An implementation of the Path Ranking Algorithm (PRA) using GraphChi, a library for efficient processing of large graphs on a single (large) machine. This algorithm learns models that analyze a graph and predict missing edges of particular types. This codebase also implements Subgraph Feature Extraction (SFE), a method similar to PRA that is simpler and faster.

See the navigation on the left for code documentation. Please feel free to file bugs, feature requests, or send pull requests. And, if you find some of this documentation confusing or lacking, please feel free to contact me. I try to be responsive to reasonable requests for help, and I would like for this documentation to be useful; if it’s not, tell me.

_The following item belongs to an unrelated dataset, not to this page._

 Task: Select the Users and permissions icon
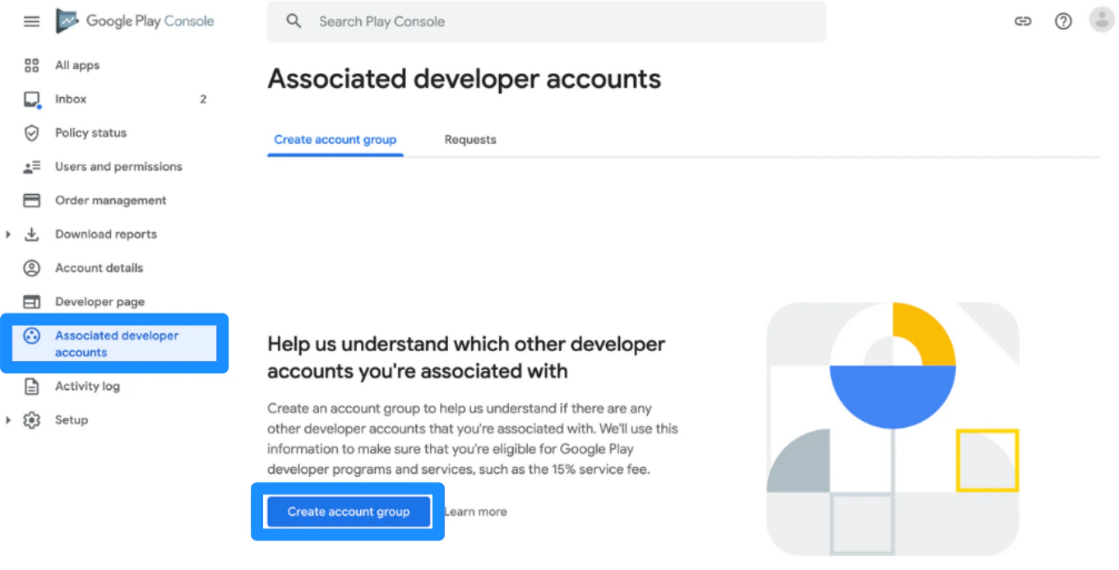31,166
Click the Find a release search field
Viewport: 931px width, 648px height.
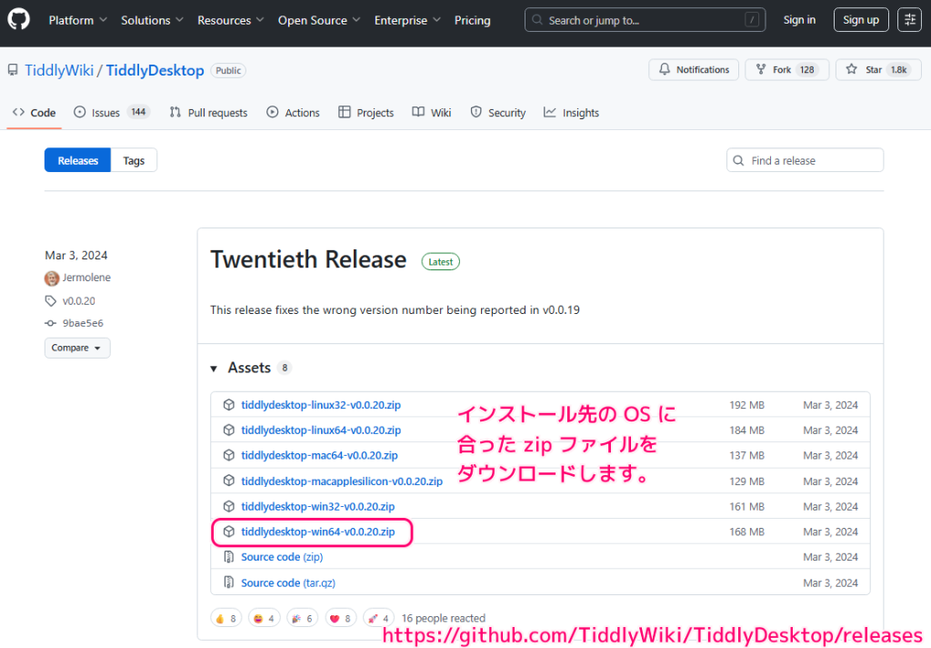tap(805, 159)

NOTE, however: the code tends to change frequently, and it’s generally more work than it’s worth to keep the documentation up to date, because it gets little use. I mostly just update it when someone asks me questions. At the moment, you’re probably better off starting from the quick start instructions for reproducing my 2015 EMNLP paper, then checking here (or in the examples/ directory in the code) to see what parameters are available if you want to change things.

Using the code

If all you want to do is run this algorithm as-is on your dataset, see the getting started guide. If you want to use this code as a library in your own system, you can easily do so by using maven or sbt as your build system. The code is released on the maven central repository, so all you have to do is include it as a managed dependency. If you are using sbt, include the following line in your build.sbt file:

libraryDependencies += "edu.cmu.ml.rtw" %% "pra" % "3.3"

If you are using maven, you can include the PRA code by putting the following under <dependencies> in your pom.xml file:

<dependency>
  <groupId>edu.cmu.ml.rtw</groupId>
  <artifactId>pra_2.11</artifactId>
  <version>3.3</version>
</dependency>

Most recent PRA version: 3.3

See the changelog in the code’s README for more info on what’s new in each version.

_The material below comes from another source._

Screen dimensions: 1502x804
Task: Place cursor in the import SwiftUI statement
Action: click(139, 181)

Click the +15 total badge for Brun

Please note that in between versions the parameters available (and how they are specified) may change. If you are seeing configuration errors, or errors when processing parameters, you could either look in the code to see what the available options are (I’ve tried to make those relatively easy to find…), or you should be sure you have a tagged version of the code checked out. The documentation on this site reflects version 3.0. So, yes, this documentation is out of date, though some of it is still applicable. You can also look at the example directory in the github repo for example experiment configurations that should be working. If you have trouble, just ask me for help.

License

This code makes use of a number of other libraries that are distributed under various open source licenses (notably the Apache License and the Common Public License). You can see those dependencies listed in the pom.xml file. The code under the src/ directory is distributed under the terms of the GNU General Public License, version 3 (or, at your choosing, any later version of that license). You can find the text of that license here.